Geschlechterrollen verändern sich auch in Nordafrika – deswegen sind Frauen aus den Aufständen nicht wegzudenken. Ein Gespräch mit dem Islamwissenschaftler Reinhard Schulze.

"Die Revolutionen sind städtisch, jung und weiblich": Frauen in Kairo im März 2011. Bild: dapd
Stefan Reinecke
Interview von Stefan Reinecke

taz: Herr Schulze, welche Rolle spielen Frauen in den arabischen Aufständen?

Reinhard Schulze: Ohne sie hätten diese Revolten gar nicht diese Durchschlagkraft. Das gilt für Ägypten, auch für den Jemen. Das hängt damit zusammen, dass Frauen in diesen Gesellschaften, anders als noch in den siebziger Jahren, in erheblichem Maße am öffentlichen Leben teilnehmen. Deshalb sind sie heute auch Teil der Aufstände.

Was hat sich Ihrer Beobachtung nach seitdem verändert?

Der Schlüssel ist die Berufstätigkeit der Frauen. Laut Internationaler Arbeitsorganisation (ILO) sind etwa 40 Prozent der Frauen in den arabischen Gesellschaften erwerbstätig. In den siebziger Jahren waren es unter sechs Prozent. Das ist eine massive Veränderung. Viel höher ist das Erwerbsniveau in den westlichen Industriestaaten auch nicht.

Wie kam es zu dieser Veränderung?

Teilweise wegen der Migration. Die Frauen haben Arbeitsplätze eingenommen von Männern, die ausgewandert sind. Interessant ist, dass Frauen sehr stark bei den leitenden Angestellten vertreten sind. Dass Frauen höhere Positionen bekleiden, ist in Ägypten und Tunesien sehr ausgeprägt, aber auch im Iran. Die Revolutionen, von Tunesien bis zum Jemen, sind städtisch, jung und weiblich. Die Bewegungen sind, was die Geschlechter betrifft, sehr ausgeglichen.

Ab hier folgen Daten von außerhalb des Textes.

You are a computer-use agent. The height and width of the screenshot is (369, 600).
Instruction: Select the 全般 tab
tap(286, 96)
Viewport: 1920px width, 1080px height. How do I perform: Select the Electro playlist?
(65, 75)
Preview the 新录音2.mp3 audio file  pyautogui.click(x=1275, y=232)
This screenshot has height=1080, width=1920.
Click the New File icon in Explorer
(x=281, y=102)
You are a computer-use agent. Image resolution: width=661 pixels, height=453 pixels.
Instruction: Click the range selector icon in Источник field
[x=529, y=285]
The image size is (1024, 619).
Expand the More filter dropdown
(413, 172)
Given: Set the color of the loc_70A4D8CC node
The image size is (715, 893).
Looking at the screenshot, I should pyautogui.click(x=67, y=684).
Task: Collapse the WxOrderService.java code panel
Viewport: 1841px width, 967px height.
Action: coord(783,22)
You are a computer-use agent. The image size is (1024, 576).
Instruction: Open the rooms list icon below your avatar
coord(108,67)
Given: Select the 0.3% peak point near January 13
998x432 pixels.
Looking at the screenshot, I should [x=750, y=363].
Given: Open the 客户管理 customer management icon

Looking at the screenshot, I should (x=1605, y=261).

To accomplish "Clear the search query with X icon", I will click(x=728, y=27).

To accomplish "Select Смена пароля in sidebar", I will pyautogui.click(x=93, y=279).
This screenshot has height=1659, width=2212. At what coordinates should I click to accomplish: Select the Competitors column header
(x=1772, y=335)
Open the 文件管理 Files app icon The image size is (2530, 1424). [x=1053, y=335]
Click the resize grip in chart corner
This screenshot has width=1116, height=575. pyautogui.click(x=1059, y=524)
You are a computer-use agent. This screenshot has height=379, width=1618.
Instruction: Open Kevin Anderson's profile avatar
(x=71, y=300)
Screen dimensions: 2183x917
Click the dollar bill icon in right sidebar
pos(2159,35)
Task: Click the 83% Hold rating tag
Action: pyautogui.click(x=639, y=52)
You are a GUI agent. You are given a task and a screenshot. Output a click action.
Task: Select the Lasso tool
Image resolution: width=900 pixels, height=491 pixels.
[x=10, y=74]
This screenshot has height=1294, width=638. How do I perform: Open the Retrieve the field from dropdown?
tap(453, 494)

Ist das Bild von der unterdrückten, ins Private verbannten arabischen Frau eine europäische Projektion?

Wer arbeitet, hat andere Lebenspläne. Heirat und Kinderkriegen reichen nicht. Mit der Erwerbsarbeit wird eine soziale Identität jenseits der klassischen Familienrolle möglich. Das ist der Hintergrund, warum sich so viele Frauen in diesen Ländern an den Aufständen beteiligen, die ja soziale Revolten sind.

Sind die Bewegungen so wenig religiös gefärbt, weil so viele Frauen dabei sind?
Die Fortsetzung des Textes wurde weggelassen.